PROBLEM REQUIREMENTS: Search the material below for the word "site" and copy every line in which it occurs.
----
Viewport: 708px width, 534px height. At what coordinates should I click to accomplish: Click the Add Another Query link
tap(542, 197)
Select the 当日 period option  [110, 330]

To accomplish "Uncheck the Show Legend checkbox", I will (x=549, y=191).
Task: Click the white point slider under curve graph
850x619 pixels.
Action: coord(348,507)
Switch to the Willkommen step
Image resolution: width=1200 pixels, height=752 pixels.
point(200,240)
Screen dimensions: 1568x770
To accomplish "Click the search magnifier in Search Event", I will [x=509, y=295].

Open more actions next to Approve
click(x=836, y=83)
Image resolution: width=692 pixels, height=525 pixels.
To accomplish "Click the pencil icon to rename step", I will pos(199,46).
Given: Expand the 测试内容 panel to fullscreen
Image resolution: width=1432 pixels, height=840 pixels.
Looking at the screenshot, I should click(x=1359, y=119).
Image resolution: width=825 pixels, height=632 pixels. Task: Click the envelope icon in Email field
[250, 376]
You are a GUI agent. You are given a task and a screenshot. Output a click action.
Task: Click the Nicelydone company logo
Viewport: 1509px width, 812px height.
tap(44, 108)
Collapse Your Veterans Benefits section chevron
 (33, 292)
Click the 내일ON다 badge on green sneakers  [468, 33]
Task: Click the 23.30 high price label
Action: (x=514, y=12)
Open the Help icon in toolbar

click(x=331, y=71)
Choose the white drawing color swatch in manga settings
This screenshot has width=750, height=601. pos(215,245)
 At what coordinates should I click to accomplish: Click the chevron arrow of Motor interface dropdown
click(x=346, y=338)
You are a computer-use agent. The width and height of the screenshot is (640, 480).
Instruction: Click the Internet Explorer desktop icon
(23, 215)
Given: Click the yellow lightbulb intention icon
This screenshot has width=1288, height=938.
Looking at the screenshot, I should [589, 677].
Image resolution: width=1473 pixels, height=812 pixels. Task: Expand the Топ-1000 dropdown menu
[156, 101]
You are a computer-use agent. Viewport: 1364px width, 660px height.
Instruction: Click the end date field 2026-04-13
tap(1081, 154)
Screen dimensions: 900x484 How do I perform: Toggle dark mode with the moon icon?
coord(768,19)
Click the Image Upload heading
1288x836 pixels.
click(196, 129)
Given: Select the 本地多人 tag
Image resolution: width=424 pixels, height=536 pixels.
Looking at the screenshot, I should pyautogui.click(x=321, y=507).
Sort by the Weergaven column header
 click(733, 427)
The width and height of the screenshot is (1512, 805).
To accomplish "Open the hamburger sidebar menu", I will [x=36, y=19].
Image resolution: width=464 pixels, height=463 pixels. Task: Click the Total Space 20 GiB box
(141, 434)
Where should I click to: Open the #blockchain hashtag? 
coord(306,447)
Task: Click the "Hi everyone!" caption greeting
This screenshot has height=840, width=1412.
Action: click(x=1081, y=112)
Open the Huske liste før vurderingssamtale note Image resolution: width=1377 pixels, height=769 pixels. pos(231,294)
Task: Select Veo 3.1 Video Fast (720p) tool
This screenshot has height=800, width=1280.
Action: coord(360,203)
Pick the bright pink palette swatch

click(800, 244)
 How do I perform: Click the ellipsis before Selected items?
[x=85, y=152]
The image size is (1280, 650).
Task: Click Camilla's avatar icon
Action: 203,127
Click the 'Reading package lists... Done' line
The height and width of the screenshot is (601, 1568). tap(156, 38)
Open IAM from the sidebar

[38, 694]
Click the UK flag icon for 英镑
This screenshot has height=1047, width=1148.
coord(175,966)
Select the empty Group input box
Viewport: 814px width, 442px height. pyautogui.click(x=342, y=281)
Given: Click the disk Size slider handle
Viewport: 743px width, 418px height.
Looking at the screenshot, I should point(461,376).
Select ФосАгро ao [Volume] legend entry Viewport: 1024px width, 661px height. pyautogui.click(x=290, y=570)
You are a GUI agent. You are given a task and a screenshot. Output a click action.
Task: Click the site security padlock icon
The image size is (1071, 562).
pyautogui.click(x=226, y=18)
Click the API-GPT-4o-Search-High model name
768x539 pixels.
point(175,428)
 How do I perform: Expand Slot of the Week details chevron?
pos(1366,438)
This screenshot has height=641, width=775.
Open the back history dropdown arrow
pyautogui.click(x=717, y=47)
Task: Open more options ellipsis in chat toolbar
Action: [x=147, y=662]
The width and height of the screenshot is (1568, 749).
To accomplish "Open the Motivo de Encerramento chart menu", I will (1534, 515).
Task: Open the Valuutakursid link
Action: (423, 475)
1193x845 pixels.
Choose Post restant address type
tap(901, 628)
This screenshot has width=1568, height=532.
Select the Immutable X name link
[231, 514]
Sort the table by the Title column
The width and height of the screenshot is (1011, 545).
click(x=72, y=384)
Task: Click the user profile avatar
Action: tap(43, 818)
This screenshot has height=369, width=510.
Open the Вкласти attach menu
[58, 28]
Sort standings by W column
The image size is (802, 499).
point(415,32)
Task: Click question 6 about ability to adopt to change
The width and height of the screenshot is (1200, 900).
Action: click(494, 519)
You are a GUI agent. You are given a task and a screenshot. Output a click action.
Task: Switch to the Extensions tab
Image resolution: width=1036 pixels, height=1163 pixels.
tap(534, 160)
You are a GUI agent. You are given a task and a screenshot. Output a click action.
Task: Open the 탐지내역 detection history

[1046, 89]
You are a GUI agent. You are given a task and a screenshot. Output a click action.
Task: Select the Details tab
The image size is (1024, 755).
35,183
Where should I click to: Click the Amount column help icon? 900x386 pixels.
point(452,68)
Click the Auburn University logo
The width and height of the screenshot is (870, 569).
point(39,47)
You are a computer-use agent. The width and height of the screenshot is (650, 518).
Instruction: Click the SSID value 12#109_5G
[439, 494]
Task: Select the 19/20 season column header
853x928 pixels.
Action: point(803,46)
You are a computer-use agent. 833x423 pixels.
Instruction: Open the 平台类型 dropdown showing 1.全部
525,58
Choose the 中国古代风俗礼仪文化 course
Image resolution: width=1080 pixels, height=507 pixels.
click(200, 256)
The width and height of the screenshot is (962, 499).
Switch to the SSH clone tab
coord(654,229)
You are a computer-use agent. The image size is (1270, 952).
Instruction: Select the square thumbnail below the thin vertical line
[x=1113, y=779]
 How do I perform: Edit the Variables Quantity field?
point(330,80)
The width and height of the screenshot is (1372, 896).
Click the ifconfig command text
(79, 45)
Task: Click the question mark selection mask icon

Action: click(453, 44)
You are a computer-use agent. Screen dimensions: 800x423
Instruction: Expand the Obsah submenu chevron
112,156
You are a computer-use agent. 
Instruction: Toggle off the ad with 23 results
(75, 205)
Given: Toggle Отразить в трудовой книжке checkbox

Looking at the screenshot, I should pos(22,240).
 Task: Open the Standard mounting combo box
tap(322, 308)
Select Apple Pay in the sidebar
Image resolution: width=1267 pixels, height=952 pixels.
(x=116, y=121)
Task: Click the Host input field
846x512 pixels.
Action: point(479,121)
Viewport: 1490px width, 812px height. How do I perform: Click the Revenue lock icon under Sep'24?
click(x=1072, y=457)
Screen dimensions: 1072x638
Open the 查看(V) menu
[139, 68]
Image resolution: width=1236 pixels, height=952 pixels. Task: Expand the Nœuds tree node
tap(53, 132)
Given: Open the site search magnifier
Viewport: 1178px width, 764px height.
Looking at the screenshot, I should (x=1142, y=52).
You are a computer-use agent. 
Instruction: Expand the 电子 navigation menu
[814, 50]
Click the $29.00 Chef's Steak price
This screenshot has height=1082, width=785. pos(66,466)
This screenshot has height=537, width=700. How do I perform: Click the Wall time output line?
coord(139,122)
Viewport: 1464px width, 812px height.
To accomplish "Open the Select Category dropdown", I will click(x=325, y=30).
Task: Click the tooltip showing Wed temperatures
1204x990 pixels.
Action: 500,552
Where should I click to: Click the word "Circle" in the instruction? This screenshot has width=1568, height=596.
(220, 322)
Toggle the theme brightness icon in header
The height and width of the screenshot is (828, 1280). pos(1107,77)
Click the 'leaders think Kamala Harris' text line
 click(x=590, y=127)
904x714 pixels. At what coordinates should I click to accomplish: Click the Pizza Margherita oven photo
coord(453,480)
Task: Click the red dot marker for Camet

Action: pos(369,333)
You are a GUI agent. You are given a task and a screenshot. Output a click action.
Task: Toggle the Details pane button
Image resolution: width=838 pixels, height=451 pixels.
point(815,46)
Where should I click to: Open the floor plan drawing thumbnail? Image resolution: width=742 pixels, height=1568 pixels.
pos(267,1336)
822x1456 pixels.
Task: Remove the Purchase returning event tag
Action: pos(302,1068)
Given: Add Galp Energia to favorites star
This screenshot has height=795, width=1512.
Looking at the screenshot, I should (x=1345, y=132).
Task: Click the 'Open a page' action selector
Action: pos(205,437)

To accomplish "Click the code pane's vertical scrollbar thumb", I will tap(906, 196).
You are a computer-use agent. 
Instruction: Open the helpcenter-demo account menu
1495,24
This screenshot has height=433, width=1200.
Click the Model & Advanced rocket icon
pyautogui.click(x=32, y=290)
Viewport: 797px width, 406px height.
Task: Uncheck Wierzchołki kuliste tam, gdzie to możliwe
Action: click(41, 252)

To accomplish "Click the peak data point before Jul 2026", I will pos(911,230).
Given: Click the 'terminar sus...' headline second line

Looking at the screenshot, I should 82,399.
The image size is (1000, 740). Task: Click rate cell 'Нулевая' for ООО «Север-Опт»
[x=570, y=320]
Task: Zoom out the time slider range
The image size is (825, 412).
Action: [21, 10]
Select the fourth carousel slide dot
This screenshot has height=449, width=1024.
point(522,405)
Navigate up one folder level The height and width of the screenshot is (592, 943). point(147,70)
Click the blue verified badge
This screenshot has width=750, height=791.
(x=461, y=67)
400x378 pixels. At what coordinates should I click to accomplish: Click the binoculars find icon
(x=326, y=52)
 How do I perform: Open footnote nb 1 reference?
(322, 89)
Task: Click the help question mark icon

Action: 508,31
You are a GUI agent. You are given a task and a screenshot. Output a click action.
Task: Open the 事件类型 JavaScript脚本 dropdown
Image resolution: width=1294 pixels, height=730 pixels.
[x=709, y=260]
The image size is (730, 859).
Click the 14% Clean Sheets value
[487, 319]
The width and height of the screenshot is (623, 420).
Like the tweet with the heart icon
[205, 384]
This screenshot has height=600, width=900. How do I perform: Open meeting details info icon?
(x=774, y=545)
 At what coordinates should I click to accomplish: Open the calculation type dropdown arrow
----
TASK ANSWER:
Task: Click the site security padlock icon
Given: Open the site search magnifier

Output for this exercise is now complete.